The Causality Court became quiet in a strange way. It was not the quiet of peace. It was the quiet of a knife being placed on a table. The golden spirals above the Ledger Warden slowed, and the light in the air turned colder. Shan Wei stood with his hand over his chest, calm and still, like a mountain that refused to move even when the sky was falling.

The Court spoke again, and its voice sounded like a thousand pages turning at once.

"Summon Silent Bell witness."

The Silent Bell envoy at the boundary stiffened. His bell trembled in his hand, like it was alive and afraid. He did not step back, but his eyes showed a warning.

"If they pull a witness here," he said softly, "time itself will be forced to answer. And time does not like to be forced."

Shan Wei did not look away from the ledger. "Let it answer," he said.

The Ledger Warden raised its sleeve. A pale-gold circle opened in the air, like a door made from law. It did not lead to a place. It led to a rule. The circle widened, and a bell sound echoed through it, slow and deep, like a heartbeat that belonged to an old mountain.

Outside the Court, the battlefield moved again. The Thousand Masks Pavilion did not stop just because Heaven was speaking. They moved closer, step by step, silent as smoke. Their contracts had failed, but they still had bodies, blades, and tricks that did not need paper.

Zhen's moving dome shifted like a walking fortress. The second layer of his shield tightened, and the air around it grew thick with pressure. The dome did not look like glass anymore. It looked like a wall made from stacked laws.

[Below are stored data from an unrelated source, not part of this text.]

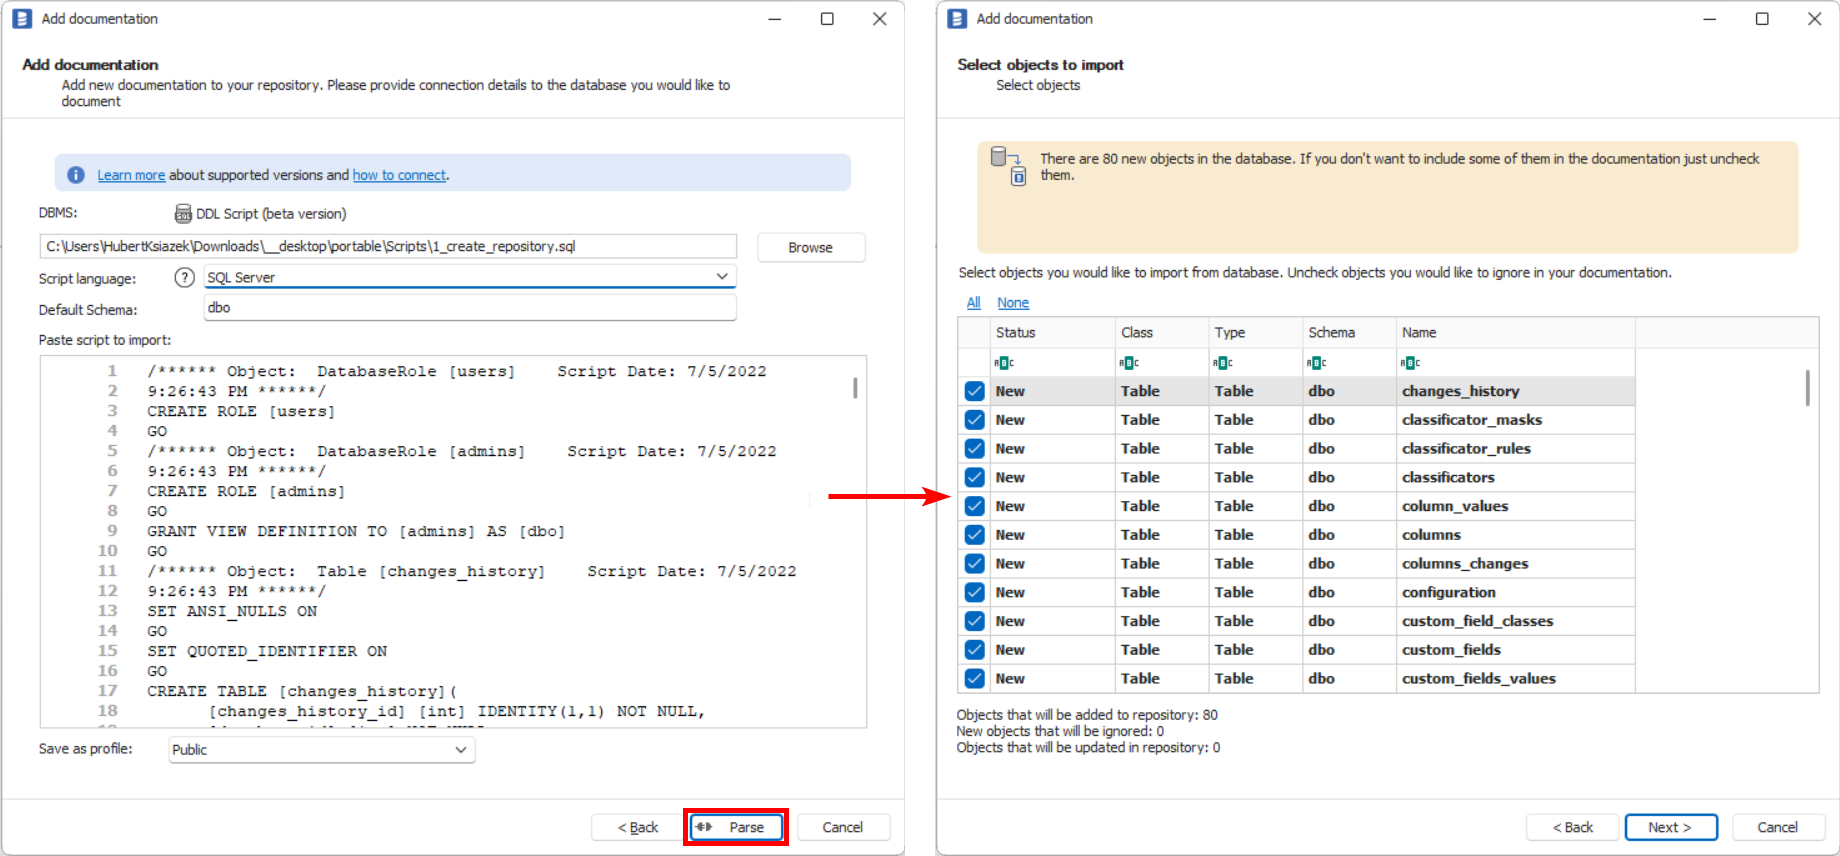Click the Default Schema input field
Image resolution: width=1840 pixels, height=856 pixels.
(469, 308)
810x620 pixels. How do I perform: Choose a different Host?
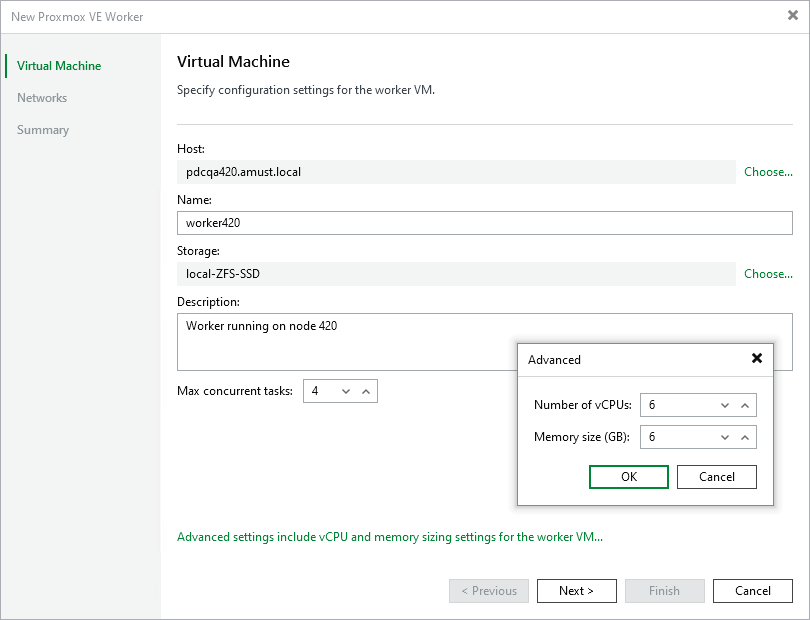(x=768, y=172)
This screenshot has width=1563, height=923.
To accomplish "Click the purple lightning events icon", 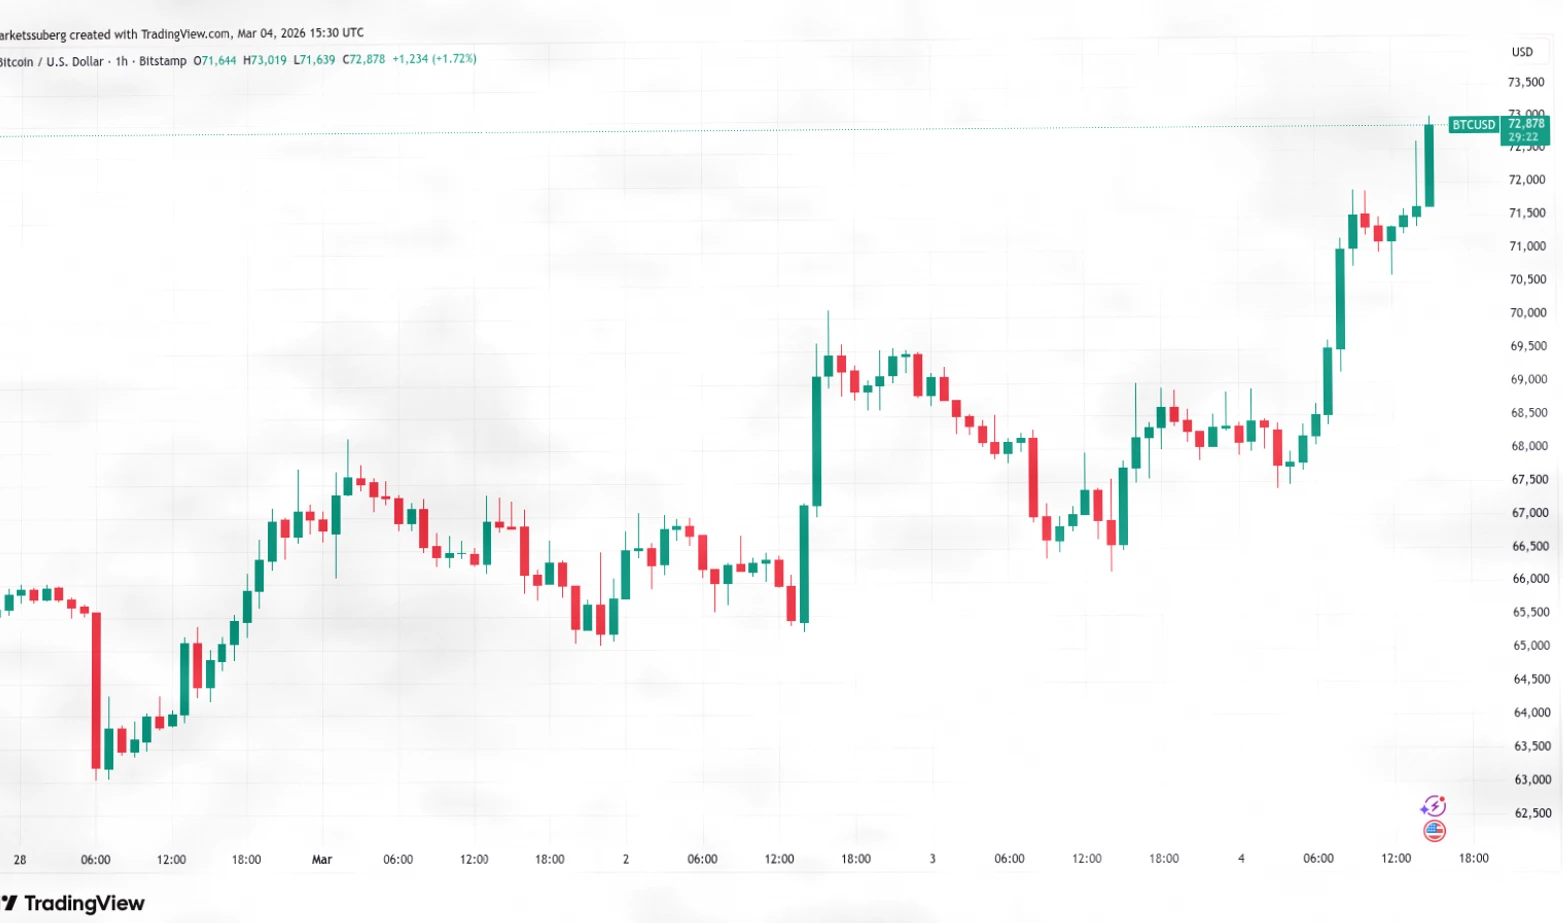I will tap(1433, 806).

"MOVE-FORTRESS MODE CONTINUES," Zhen said, blunt and steady.

Yuerin kept close to the dome's edge, shadows ready like knives under her sleeves. Xuan Chi stood near the center, pale but standing, her moonlight threads shaking like thin silver wires. The cold scars from her near-awakening still hung in the air around her, like frozen cracks in invisible glass.

Drakonix was still half in the cocoon, but more of him had pushed through. One wing was open enough to cut the air. His prismatic flame leaked out in slow waves, not wild, but angry in a controlled way. Every time a contract scroll came near, the flame reacted like it hated lies.

One masked assassin lifted a small blade and tried to slide it into the ground under the dome. It was not a contract. It was a tool that cut formation lines by biting into the earth. The assassin's hand moved fast.

Drakonix looked at it.

His flame touched the blade.

The blade turned soft like wax and fell apart.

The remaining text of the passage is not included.